I realized what was most important too late…
[This is a guest post]
I am a family physician who has been out of residency for 3 years. I had never really wanted to have a family up until a year or two ago. Now I really want to start a family and I feel trapped. I bring in 2/3 of our household income and I have over $180k in student loans. I am looking into part time work as an attending at my residency program but they have no openings since they’ve recently been bought out by a health system. I would like to be a stay-at-home mom at least until my kids are in school but I feel guilty that it would be a waste of a very expensive education. The office I currently work at is poorly managed and I am not respected at all, (I’ve been there 9 months now and they still have the old doc’s name on the sign!) I got more respect as a resident!

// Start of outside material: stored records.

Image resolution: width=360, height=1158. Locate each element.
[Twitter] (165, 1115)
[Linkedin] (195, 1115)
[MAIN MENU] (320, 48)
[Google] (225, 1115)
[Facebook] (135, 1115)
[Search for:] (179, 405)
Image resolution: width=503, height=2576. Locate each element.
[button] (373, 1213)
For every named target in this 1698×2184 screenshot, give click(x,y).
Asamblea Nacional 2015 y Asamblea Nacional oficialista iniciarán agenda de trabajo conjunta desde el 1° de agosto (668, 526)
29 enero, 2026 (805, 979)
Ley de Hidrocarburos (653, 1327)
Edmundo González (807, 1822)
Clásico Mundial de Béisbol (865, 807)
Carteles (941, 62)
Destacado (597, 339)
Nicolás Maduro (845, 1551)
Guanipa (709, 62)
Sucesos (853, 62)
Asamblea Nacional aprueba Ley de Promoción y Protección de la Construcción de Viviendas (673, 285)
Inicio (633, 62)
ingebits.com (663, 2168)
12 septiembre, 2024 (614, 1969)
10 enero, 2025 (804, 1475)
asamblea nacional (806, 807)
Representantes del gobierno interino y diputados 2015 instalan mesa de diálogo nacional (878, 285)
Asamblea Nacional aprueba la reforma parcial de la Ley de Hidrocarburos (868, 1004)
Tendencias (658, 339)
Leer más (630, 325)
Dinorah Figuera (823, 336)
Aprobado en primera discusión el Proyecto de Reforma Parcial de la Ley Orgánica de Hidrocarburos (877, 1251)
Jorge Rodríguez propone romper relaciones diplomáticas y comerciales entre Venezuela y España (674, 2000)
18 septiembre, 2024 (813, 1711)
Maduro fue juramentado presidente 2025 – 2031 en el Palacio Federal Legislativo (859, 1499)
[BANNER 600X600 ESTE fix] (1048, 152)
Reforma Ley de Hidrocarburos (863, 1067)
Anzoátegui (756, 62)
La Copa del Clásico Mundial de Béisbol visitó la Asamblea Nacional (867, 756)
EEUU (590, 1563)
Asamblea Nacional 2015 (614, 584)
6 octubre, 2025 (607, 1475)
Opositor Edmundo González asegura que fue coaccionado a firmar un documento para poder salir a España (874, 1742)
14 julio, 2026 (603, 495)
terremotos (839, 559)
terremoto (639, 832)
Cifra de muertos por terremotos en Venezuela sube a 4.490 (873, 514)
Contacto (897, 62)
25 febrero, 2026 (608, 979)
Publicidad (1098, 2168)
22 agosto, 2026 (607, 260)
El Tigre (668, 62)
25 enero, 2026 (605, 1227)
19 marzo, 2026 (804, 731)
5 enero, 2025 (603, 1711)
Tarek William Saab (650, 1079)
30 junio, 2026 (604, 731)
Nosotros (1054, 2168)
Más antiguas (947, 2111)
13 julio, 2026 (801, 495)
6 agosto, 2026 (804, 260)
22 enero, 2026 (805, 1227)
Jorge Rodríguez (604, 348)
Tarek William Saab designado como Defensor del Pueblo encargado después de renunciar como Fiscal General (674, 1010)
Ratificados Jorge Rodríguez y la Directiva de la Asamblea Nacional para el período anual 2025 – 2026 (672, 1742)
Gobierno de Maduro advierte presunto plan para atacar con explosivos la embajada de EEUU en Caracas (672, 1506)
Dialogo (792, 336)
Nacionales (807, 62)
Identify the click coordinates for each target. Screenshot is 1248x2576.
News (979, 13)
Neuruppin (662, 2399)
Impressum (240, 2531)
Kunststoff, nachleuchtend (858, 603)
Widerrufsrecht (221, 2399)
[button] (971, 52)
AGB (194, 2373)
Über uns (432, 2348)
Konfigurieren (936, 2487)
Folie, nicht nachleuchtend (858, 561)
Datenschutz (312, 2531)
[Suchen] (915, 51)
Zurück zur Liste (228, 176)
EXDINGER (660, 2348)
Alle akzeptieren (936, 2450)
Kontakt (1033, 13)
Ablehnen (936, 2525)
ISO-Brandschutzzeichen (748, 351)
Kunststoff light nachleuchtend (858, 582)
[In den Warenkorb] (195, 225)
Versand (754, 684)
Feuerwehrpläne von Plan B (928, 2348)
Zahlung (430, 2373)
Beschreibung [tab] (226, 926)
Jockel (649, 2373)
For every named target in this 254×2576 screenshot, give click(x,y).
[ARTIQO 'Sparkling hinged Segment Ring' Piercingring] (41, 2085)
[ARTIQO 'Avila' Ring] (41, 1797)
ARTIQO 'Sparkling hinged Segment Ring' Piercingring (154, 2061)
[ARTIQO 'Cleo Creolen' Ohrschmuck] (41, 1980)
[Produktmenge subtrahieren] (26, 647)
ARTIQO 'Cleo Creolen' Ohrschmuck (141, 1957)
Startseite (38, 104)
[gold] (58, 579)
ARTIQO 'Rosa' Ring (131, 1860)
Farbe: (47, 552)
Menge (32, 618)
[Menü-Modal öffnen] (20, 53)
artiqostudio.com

Every day I go home depressed and I don’t even enjoy the patient interactions the way I used to. I feel like nothing more than a “means to an end” for not only my patients (who seem to get more demanding every day), but also the hospital system that owns our practice. To them, my only value is how many patients I can see in a day. The older, male physicians here get pretty much whatever they want and I am pretty much expected to “suck it up” whenever they want me to do more, even though I am their top-earning FP every month. I know if I have a child right now, I will regret not being there for the child and I will bring home remnants of the “toxic” environment I work in. I feel obligated to work full time due to financial constraints but if we have a child I will not feel right unless I can be home with my children a significant part of the time. I pretty much feel burnt out only 3 years out and this makes me feel guilty and I wonder if I’m just lazy and not cut out to do this. The sad things is, I feel like I’m a good family doc and that I not only practice current evidence-based medicine but also have good rapport with my patients. I just feel like the important things in life are my current (and hopefully) future family and the current healthcare system we work in won’t allow me to have a family. I am not getting any younger and I just feel lost. If it weren’t for Ativan every few nights, I probably wouldn’t get any sleep at all. I have no idea what to do. I just know things can’t continue like this.